Unitarian Universalist Church of the Lakes, Elkhorn, WI: A Welcoming Congregation Journey
by Jody Lynn Rendall
June 12, 2011
We are a small congregation (twenty-seven members) with no minister situated in a small town in Wisconsin. The county in which we're located is very, very conservative. Schools do not recognize themselves as having any lesbian, gay, bisexual, transgender (LGBT) problems. Those who are open about their sexual preference and/or gender identity are not particularly looked upon with respect. Over the year there have been hate crimes at our local state university. In the past, transsexuals have been verbally and physically harassed. As you might expect members of the LGBT community keep a very low profile. There are no support groups or LGBT community services.
Last year at our annual meeting we unanimously approved a resolution to initiate a Welcoming Congregation Program. A committee was formed of myself and another board member, as well as our Church Assistant, and we created an action plan. Our primary goal then and now is to get the word out that there's a safe, welcoming place in the county.
Our first step was to make sure language in our bylaws addressed both sexual preference and gender identity in terms of non-discrimination.
Because of the small size of the congregation and the fact that we are geographically spread out all over the county, we realized that evening adult education meetings would not work. In fact, we have neither adult nor children educational programs, although we have purchased several picture books written for 4-8 year olds dealing with LGBT issues. Every month or so, I'd do a Sunday service that would deal with an LGBT issue. We tried to keep a balance between general issues, same-sex issues, and transgender issues. (The most confusion from the congregation was with what it means to be transgender.)
We would also have open and candid small group discussions to ask questions and share concerns. Also, we ran a monthly op-ed/educational column in our e-newsletter called the "Rainbow Connection." Also, over the year we have had guest ministers speak on topics of diversity and hate, and I in turn have been contacted by other UU churches to do Sunday services that deal with transgender issues.

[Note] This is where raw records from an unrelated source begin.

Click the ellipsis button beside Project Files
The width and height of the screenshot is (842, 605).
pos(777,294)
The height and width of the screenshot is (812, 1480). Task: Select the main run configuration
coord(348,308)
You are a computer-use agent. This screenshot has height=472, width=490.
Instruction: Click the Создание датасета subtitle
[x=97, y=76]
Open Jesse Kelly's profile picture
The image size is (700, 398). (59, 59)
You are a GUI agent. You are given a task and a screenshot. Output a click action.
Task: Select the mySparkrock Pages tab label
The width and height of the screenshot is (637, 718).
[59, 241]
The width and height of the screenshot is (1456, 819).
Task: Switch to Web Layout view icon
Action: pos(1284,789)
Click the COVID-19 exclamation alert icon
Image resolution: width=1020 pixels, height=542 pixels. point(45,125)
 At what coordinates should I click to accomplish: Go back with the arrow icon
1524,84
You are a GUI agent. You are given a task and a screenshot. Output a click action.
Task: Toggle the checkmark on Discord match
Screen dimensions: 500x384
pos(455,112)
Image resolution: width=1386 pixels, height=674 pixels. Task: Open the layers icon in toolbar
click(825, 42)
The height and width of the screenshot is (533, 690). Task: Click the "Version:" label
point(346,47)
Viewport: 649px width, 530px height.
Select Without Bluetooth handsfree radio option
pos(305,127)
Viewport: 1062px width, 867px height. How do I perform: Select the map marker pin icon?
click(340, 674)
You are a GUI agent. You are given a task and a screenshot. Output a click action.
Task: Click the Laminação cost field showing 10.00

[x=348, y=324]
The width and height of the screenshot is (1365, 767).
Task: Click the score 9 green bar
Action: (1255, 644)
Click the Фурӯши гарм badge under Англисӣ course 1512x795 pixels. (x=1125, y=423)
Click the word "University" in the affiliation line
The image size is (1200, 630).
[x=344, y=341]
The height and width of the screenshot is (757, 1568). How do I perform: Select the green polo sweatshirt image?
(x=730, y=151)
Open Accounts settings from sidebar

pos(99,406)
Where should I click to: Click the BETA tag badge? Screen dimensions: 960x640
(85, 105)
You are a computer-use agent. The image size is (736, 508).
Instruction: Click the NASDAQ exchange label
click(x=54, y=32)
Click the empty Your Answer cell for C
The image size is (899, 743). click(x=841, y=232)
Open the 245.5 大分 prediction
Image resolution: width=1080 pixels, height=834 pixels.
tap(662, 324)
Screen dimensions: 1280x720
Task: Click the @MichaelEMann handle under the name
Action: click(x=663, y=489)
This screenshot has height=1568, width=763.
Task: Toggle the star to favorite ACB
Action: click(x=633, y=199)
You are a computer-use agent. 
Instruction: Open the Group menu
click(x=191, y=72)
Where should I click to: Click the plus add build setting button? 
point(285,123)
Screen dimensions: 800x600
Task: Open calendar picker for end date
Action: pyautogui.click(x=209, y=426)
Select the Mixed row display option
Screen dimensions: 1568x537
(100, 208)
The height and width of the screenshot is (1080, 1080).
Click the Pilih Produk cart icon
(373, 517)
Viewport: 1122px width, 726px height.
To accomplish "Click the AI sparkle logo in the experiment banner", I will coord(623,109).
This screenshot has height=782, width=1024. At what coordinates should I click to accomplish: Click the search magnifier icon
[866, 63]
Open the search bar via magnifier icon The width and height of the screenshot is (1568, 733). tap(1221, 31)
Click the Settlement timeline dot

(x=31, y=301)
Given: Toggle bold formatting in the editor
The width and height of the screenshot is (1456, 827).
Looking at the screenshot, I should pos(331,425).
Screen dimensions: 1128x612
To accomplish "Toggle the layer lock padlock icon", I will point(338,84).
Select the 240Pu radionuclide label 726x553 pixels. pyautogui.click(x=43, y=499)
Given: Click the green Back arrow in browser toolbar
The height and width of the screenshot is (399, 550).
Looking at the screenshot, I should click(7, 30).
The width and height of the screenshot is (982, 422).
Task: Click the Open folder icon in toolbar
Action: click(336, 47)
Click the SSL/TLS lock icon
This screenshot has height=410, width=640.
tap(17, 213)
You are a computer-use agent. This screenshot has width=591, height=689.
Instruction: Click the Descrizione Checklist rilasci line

At first, we weren't sure how to do community outreach since there are no LGBT organizations in our county. We hit upon the idea of an LGBT film festival. Every six weeks we'd offer a movie in our church that would cover some LGBT topic. These movies were open to the public and there was no charge. We served refreshments as well. Letters about our films were sent to every public school system in the county, LGBT groups in the closest cities, and local churches that are a bit more open-minded. In the letter we described the movies and also offered our services of our church as a meeting place and as a resource to help with LGBT issues. We also posted our events on our website. The movies we screened were Normal, Milk, Southern Comfort, For the Bible Tells Me So, and The Celluloid Closet. At every screening there were members of the LGBT community along with church members and the general public. We had wonderful discussions afterwards and received positive feedback.
Our goal of being a safe haven seems to be working. We've noticed that we're getting more members from the LGBT community in the area. We started a second season of our LGBT film series and we're focusing more on outreach and support. Among other things, we've launched a secondary, stand-alone website called LGBT Walworth County. We also planned three services focusing on LGBT issues for the 2011-12 congregational year, and at the first one, an all-music service celebrating our recognition as a Welcoming Congregation, our average attendance of 15 shot up to 42 people!
If we are, indeed, going to welcome and accept diversity in this world we need to open both our hearts and minds. For members of the LGBT community, a truly welcoming church can be an island of hope and compassion amidst a sea of fear and confusion. Unitarian Universalist Church of the Lakes is proud to be that welcoming oasis.